We motored on for another 30 minutes to drop our anchor at La Brisas, behind the long causeway, south of Panama City at 18:15, just in time to enjoy the sunset, cold beer in hand. This was truly an exciting experience on our journey so far. We plan to spend another two weeks here while waiting for spare backup parts for our Pacific crossing and sight seeing in this huge city – we can’t wait to see Frank Gehry’s Bio-diversity museum.

The Bio-diversity museum at a distance, as we motor out of the canal.

Panama city across the causeway.

In conclusion, two bits of Panama Canal trivia: 1) French impressionist painter Paul Gauguin worked as a common labourer on the Canal in 1887.

2) The lowest toll paid was 36 cents by Richard Halliburton when he swam the entire length of the Canal in 1928. The new larger “Neopanamax” ships can now pay more than a million dollars in toll.
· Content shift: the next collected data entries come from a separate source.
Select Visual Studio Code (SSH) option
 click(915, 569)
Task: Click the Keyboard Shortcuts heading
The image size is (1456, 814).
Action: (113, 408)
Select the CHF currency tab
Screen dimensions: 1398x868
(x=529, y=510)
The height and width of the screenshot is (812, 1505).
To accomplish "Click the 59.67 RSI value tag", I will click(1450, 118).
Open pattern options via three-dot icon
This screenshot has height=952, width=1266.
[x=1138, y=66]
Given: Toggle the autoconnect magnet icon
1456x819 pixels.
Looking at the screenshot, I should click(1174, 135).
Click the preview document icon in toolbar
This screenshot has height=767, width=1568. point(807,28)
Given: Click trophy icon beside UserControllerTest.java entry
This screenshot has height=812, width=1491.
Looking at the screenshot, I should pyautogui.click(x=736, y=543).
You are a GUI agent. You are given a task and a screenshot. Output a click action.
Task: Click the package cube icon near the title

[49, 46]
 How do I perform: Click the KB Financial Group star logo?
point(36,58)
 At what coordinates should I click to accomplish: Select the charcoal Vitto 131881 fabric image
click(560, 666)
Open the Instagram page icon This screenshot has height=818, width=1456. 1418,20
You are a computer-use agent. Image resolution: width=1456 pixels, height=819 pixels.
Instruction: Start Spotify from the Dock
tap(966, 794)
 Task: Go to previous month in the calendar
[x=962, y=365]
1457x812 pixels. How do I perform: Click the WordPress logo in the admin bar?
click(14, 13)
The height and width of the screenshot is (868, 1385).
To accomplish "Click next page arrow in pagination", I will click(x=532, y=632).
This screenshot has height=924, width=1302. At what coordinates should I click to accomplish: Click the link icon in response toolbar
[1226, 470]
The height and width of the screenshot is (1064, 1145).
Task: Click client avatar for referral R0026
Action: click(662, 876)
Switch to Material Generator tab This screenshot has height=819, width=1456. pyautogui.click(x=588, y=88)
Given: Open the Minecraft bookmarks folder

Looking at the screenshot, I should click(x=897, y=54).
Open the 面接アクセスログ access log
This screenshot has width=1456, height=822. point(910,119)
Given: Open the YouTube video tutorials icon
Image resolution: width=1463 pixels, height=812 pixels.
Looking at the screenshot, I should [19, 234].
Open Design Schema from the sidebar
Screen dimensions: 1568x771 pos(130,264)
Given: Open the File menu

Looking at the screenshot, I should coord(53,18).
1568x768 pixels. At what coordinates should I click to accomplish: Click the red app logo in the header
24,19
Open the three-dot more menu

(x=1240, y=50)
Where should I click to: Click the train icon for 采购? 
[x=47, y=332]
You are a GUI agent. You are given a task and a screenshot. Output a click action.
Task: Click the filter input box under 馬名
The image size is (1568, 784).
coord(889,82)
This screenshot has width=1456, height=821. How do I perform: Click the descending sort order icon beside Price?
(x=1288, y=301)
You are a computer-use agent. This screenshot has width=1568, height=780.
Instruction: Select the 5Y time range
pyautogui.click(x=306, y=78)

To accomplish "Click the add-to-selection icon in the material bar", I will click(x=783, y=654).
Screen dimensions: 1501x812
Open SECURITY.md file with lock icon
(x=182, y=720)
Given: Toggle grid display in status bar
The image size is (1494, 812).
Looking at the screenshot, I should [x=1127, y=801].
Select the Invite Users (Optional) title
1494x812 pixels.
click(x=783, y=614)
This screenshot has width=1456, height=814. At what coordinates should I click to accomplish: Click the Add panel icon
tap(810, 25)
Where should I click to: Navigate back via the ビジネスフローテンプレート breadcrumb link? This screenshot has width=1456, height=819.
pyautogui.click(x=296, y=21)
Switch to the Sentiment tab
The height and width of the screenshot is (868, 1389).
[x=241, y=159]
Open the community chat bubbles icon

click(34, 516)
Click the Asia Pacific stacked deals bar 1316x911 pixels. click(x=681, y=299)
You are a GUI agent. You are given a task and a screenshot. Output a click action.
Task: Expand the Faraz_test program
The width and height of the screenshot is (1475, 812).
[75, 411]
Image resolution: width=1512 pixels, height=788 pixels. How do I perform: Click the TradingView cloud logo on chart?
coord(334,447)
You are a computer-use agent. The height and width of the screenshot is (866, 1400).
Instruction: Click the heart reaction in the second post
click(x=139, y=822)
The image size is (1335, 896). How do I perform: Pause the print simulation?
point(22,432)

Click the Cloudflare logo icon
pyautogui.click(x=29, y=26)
The high price we paid for the transit, pales when considering the cost and the danger of sailing the extra 7,872 nm around Cape Horn in South America.

So, having now arrived on the Pacific ocean side and measured by longitude, we have covered 65% of the equatorial distance around the world. Our course north and south of the equator during the past 4.5 years added to the distance, to bring it to 28,132 nm (52,100 km) passing under Esprit’s keel. The Pacific being the largest ocean, accounts for slightly more than a third of the total equatorial distance, which we should finish by the end of the year.

Our route so far – click to enlarge.